Reincidencia delictiva: el largo camino entre una detención y una condena

Reincidencia delictiva: el largo camino entre una detención y una condena

Foto: Pexels

El asalto ocurrido el pasado sábado en una unidad de la Ruta 27, volvió a poner bajo la lupa uno de los problemas más recurrentes del sistema de seguridad y justicia: delincuentes que acumulan detenciones, recuperan su libertad y posteriormente vuelven a las calles para cometer nuevos delitos.

 

Aquella tarde, dos sujetos armados abordaron la unidad 34 en inmediaciones de la colonia Anexo La Loma, se hicieron pasar por pasajeros y, una vez dentro, amagaron al conductor y a los usuarios para despojarlos de sus pertenencias, ante la resistencia de algunas víctimas, uno de los agresores abrió fuego.

 

El ataque dejó tres personas heridas por arma de fuego, entre ellas una mujer de aproximadamente 45 años, quien resultó gravemente lesionada.
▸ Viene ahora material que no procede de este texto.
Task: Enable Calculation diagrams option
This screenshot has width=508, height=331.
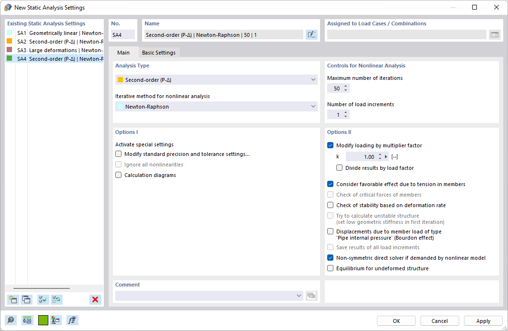Action: click(x=118, y=175)
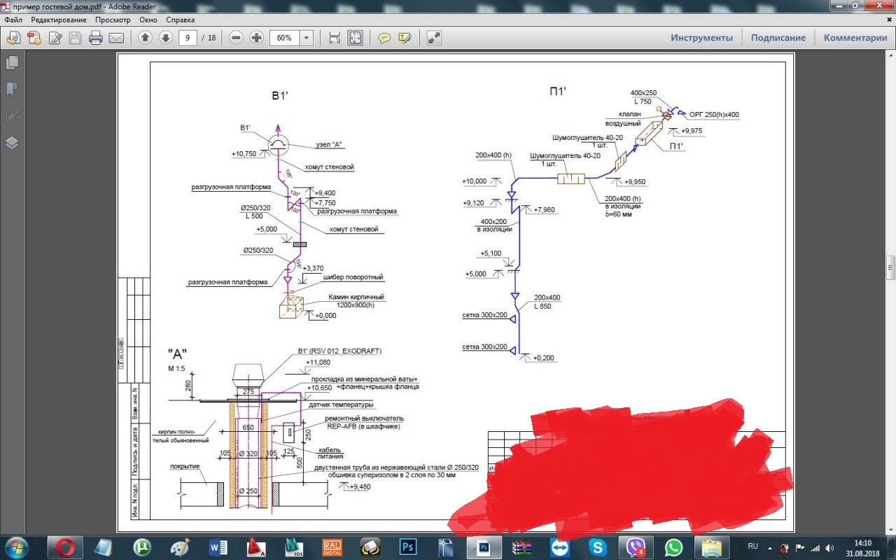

Las cámaras de seguridad instaladas en el microbús captaron parte de la agresión y se convirtieron en uno de los elementos para identificar a los presuntos responsables.

 

Días después, las autoridades municipales informaron sobre la detención de José Lauro “N”, señalado como quien habría disparado durante el asalto, pero lo que llamó especialmente la atención fue su historial: antes de esta captura ya había sido detenido en nueve ocasiones por diversos hechos, entre ellos robo a transporte público, asaltos a transeúntes, delitos contra la salud en su modalidad de narcomenudeo y lesiones.

 

El dato refleja una realidad que no es exclusiva de Puebla, la policía puede detener reiteradamente a una persona, pero esa detención no significa automáticamente que permanecerá en prisión ni que terminará con una sentencia condenatoria.

 

 

 

La razón está, en buena medida, en las reglas del sistema penal acusatorio; desde su implementación, la presunción de inocencia y el debido proceso establecen que una persona detenida debe ser considerada inocente mientras no exista una sentencia que determine lo contrario.

 

Para mantenerla privada de la libertad durante el proceso deben existir elementos suficientes para vincularla a proceso y una medida cautelar de prisión preventiva, ya sea oficiosa cuando el delito encuadra en los supuestos establecidos por la Constitución, o justificada cuando el juez determina que existe riesgo de fuga, de obstaculización de la investigación o peligro para las víctimas.

 

El robo con violencia en transporte público no implica en todos los casos prisión preventiva oficiosa, por ello, la Fiscalía debe construir cada expediente con pruebas suficientes que permitan acreditar la existencia del delito y la probable responsabilidad del acusado.

 

Videos, testimonios, reconocimientos, peritajes, armas aseguradas y otros indicios pueden ser determinantes para evitar que un caso se debilite ante un juez.

 

Ahí aparece otro de los problemas, una detención policial no equivale a una investigación concluida, si las víctimas no denuncian, si existen inconsistencias en las declaraciones, fallas en la cadena de custodia, deficiencias en la integración de la carpeta o dificultades para acreditar plenamente la identidad del responsable, el proceso puede complicarse.

 

Además, la reincidencia por sí misma no permite condenar a una persona por un nuevo delito, cada hecho debe ser probado de manera independiente. Los antecedentes pueden tener relevancia para determinar una pena o valorar determinadas medidas cautelares, pero no sustituyen las pruebas necesarias para demostrar la responsabilidad en el nuevo caso.

 

El fenómeno también exhibe una contradicción que genera molestia entre las víctimas. Mientras las autoridades reportan numerosas detenciones, los presuntos delincuentes pueden regresar a las calles. Para la ciudadanía, el resultado termina siendo el mismo, una persona señalada repetidamente por delitos vuelve a estar en libertad y puede representar nuevamente un riesgo.

 

Para que un detenido termine en prisión por una condena se requiere mucho más que una captura, es necesario que exista una denuncia, una investigación sólida, una vinculación a proceso, una acusación sustentada y un juicio en el que la Fiscalía logre demostrar la responsabilidad más allá de toda duda razonable. Después vendrá la sentencia y, en su caso, el cumplimiento de la pena.

 

El expediente de José Lauro “N” será ahora puesto a prueba en esa etapa, la existencia de un video del asalto, los testimonios de las víctimas y demás elementos que logre reunir la Fiscalía General del Estado serán fundamentales para determinar si la décima detención finalmente se convierte en un proceso penal que concluya con una sentencia.